In any case, now I'm rambling. My only point is that the Orthodox are just as guilty of reading their theology into the Fathers as everyone else is (especially when it comes to the Eucharist and a few other things). Orthodoxy represents an "easternized" development of Patristic theology, just as both Roman Catholicism and a few Protestant denominations (Reformed, Lutheran, and Anglican) represent slightly different "westernized" developments. Everyone has developed their theology beyond anything the Fathers could have originally intended, so it makes little sense to try to claim that everything one group believes today, after centuries of debates and developments that the Fathers had never heard of, is exactly what the Fathers believed. This is why Protestants can more honestly approach the Fathers, appreciating their insights without being forced to accept their errors or implausibly fit their theology into a predetermined mold that doesn't always fit.
David N,
You are mostly repeating what you said earlier. So in order to move the argument forward, I explained where and why I either agreed or disagreed:
A reply to David N
It was too long to post here in one piece.
Christos Anesti
That's interesting about the nonviolence. I will have to check up on that!

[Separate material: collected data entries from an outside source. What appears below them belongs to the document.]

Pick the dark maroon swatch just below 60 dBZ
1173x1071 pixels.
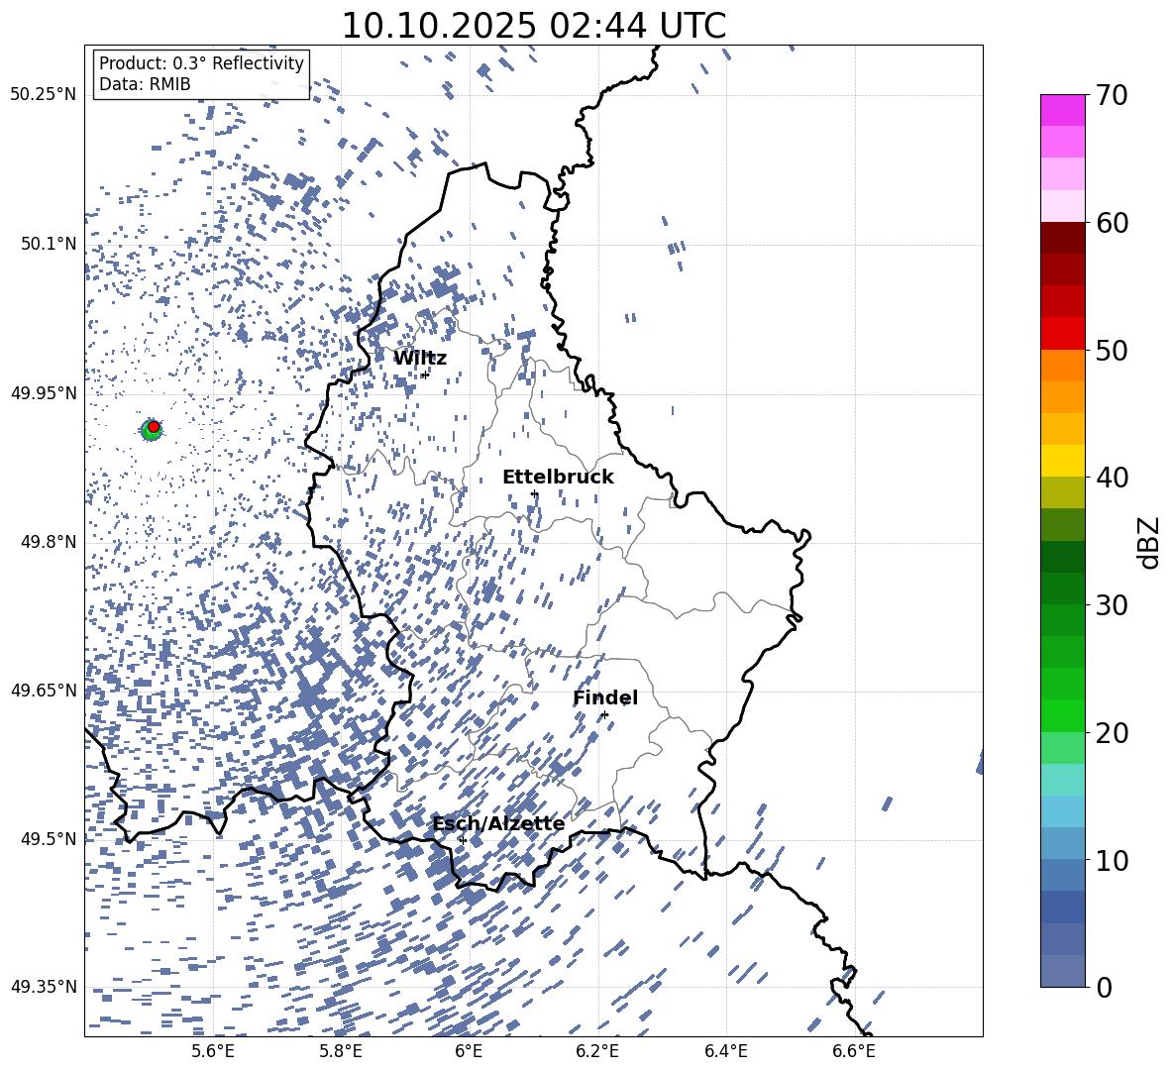(x=1062, y=238)
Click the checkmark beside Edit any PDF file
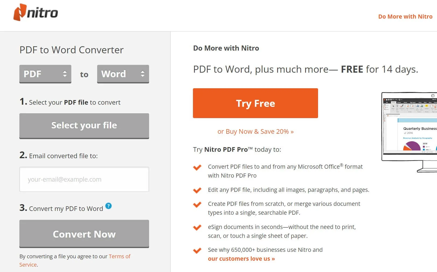This screenshot has width=437, height=272. [197, 190]

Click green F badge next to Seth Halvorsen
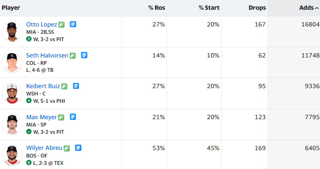[73, 55]
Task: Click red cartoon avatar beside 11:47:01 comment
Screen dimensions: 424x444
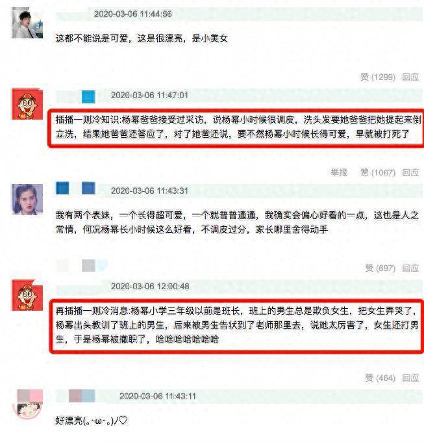Action: click(27, 104)
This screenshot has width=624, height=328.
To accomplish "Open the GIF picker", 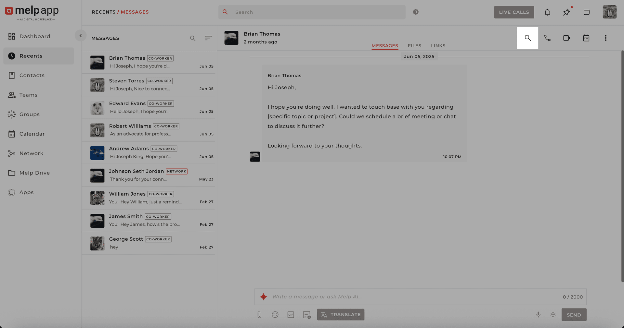I will pyautogui.click(x=291, y=315).
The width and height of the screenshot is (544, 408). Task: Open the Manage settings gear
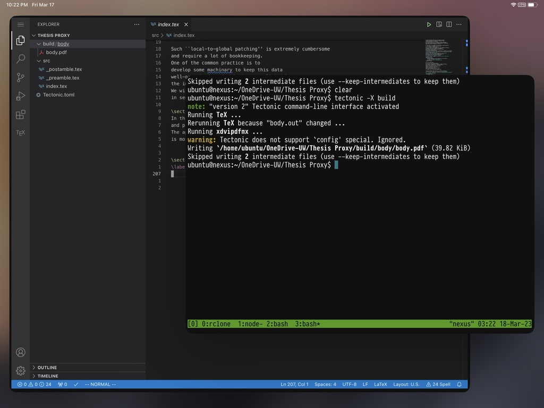(21, 370)
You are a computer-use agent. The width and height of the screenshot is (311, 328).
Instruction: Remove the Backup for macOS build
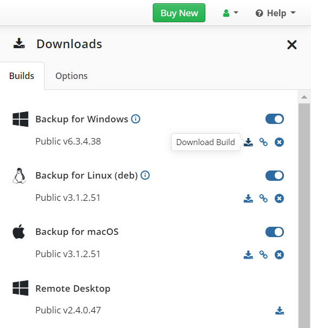pyautogui.click(x=279, y=254)
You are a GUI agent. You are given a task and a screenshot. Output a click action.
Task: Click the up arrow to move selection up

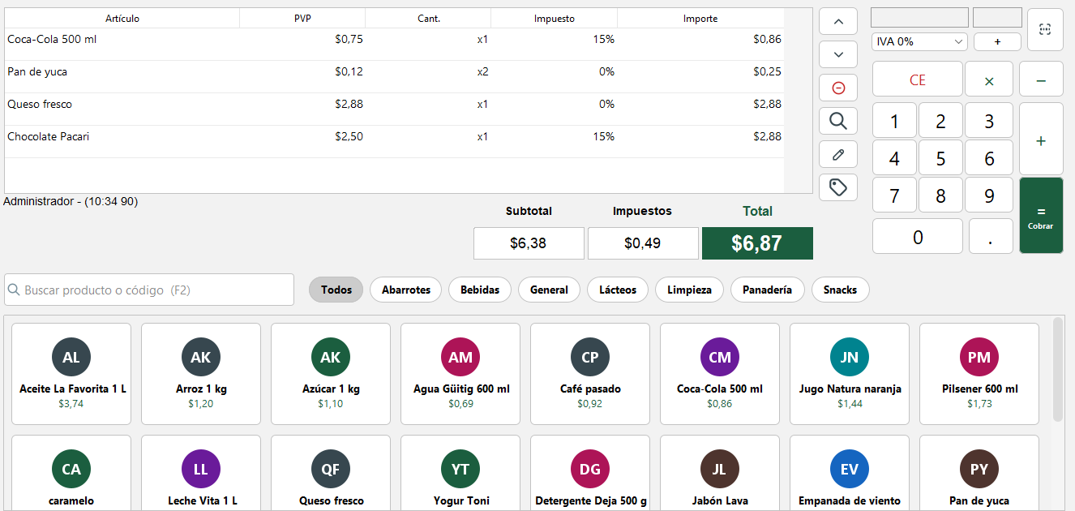pyautogui.click(x=838, y=21)
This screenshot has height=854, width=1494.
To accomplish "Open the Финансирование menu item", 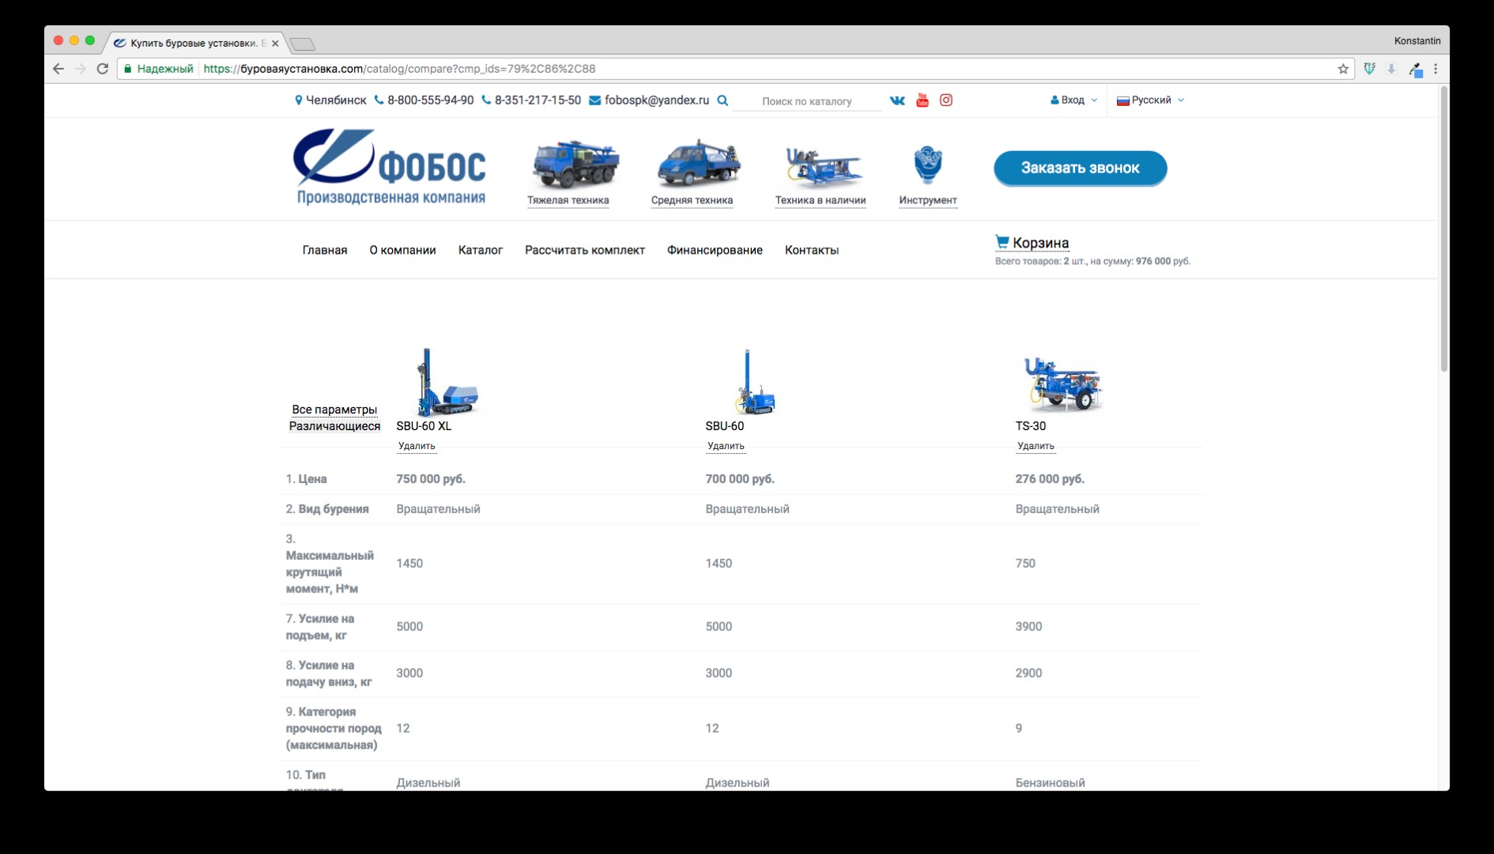I will coord(715,250).
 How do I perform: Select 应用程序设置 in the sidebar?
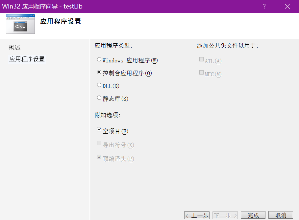(27, 59)

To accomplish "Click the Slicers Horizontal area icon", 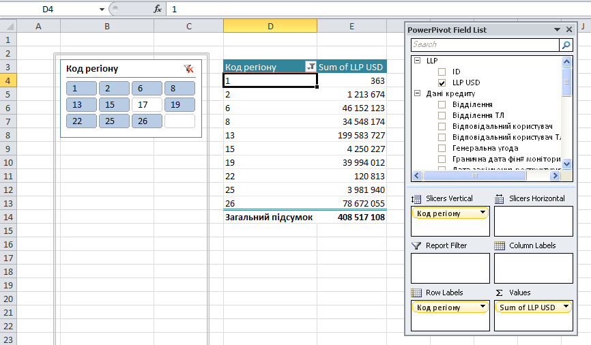I will coord(499,198).
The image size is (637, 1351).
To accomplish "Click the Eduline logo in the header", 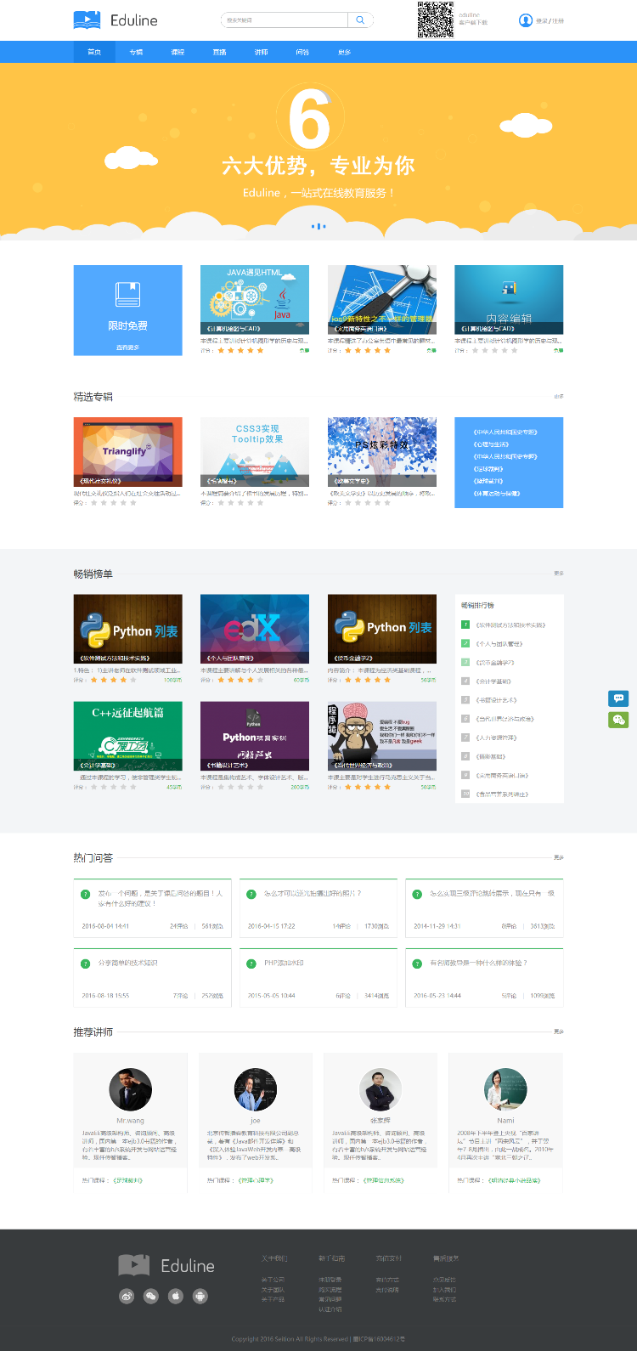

"Yes, I am noticing more and more people from protestant evangelical institutions of higher learning getting into the fathers. Is there a Patristics program at Biola? I thought such a thing would of been crushed since the Talbot incident. Would a Patristics program be at odds with the statement of faith of Biola?"
Biola has implemented church history for a long time. It is mostly in the Torrey program, but classes are also required for the rest of the program. Studying the church fathers or even Eastern Orthodoxy (i took a class there) is not against their statement of faith.
Wheaton...yeah I'm actually thinking about thier program. It is about time Protestants got back into the fathers like the historic protestants did.
"Do you and your friends at school ever gather as a group to talk about church-history.....etc together?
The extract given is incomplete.